>>>

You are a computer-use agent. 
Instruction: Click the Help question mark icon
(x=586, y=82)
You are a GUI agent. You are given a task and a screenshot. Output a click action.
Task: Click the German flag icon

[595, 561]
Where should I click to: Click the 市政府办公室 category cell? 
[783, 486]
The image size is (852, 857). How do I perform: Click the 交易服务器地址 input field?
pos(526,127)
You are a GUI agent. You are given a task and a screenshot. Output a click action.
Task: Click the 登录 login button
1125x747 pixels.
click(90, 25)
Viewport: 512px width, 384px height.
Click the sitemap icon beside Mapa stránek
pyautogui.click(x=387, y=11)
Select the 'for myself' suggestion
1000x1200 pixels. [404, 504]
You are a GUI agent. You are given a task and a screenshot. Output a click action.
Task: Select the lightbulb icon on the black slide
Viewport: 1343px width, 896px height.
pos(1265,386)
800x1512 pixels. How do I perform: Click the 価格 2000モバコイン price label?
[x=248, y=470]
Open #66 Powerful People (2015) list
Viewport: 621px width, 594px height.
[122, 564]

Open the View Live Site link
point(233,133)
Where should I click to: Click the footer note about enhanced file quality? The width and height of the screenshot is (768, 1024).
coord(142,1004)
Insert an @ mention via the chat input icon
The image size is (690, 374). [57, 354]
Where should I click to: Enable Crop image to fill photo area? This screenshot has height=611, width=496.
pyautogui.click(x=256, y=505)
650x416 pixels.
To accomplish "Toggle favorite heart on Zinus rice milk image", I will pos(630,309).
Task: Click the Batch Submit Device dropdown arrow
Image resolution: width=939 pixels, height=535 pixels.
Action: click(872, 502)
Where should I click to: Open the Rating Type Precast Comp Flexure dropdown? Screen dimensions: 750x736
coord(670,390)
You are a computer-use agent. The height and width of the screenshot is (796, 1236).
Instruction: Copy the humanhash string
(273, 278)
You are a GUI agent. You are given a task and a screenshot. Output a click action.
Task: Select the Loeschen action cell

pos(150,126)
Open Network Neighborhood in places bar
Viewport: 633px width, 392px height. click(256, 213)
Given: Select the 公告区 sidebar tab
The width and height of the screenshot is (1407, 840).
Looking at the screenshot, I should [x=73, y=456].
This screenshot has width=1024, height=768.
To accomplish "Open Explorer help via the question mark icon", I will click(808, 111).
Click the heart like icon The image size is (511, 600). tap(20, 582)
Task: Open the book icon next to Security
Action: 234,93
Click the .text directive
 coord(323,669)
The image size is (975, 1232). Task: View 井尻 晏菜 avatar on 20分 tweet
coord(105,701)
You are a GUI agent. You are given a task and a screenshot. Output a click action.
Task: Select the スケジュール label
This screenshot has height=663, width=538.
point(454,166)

<<<

▸ **YOUR TASK**
Repeat the listing above exactly. Add nothing.

▸ **ANSWER TO THIS EXERCISE**
You are a computer-use agent. 
Instruction: Click the Help question mark icon
(x=586, y=82)
You are a GUI agent. You are given a task and a screenshot. Output a click action.
Task: Click the German flag icon

[595, 561]
Where should I click to: Click the 市政府办公室 category cell? 
[783, 486]
The image size is (852, 857). How do I perform: Click the 交易服务器地址 input field?
pos(526,127)
You are a GUI agent. You are given a task and a screenshot. Output a click action.
Task: Click the 登录 login button
1125x747 pixels.
click(90, 25)
Viewport: 512px width, 384px height.
Click the sitemap icon beside Mapa stránek
pyautogui.click(x=387, y=11)
Select the 'for myself' suggestion
1000x1200 pixels. [404, 504]
You are a GUI agent. You are given a task and a screenshot. Output a click action.
Task: Select the lightbulb icon on the black slide
Viewport: 1343px width, 896px height.
pos(1265,386)
800x1512 pixels. How do I perform: Click the 価格 2000モバコイン price label?
[x=248, y=470]
Open #66 Powerful People (2015) list
Viewport: 621px width, 594px height.
[122, 564]

Open the View Live Site link
point(233,133)
Where should I click to: Click the footer note about enhanced file quality? The width and height of the screenshot is (768, 1024).
coord(142,1004)
Insert an @ mention via the chat input icon
The image size is (690, 374). [57, 354]
Where should I click to: Enable Crop image to fill photo area? This screenshot has height=611, width=496.
pyautogui.click(x=256, y=505)
650x416 pixels.
To accomplish "Toggle favorite heart on Zinus rice milk image", I will pos(630,309).
Task: Click the Batch Submit Device dropdown arrow
Image resolution: width=939 pixels, height=535 pixels.
Action: click(872, 502)
Where should I click to: Open the Rating Type Precast Comp Flexure dropdown? Screen dimensions: 750x736
coord(670,390)
You are a computer-use agent. The height and width of the screenshot is (796, 1236).
Instruction: Copy the humanhash string
(273, 278)
You are a GUI agent. You are given a task and a screenshot. Output a click action.
Task: Select the Loeschen action cell

pos(150,126)
Open Network Neighborhood in places bar
Viewport: 633px width, 392px height. click(256, 213)
Given: Select the 公告区 sidebar tab
The width and height of the screenshot is (1407, 840).
Looking at the screenshot, I should [x=73, y=456].
This screenshot has width=1024, height=768.
To accomplish "Open Explorer help via the question mark icon", I will click(808, 111).
Click the heart like icon The image size is (511, 600). tap(20, 582)
Task: Open the book icon next to Security
Action: 234,93
Click the .text directive
 coord(323,669)
The image size is (975, 1232). Task: View 井尻 晏菜 avatar on 20分 tweet
coord(105,701)
You are a GUI agent. You are given a task and a screenshot. Output a click action.
Task: Select the スケジュール label
This screenshot has height=663, width=538.
point(454,166)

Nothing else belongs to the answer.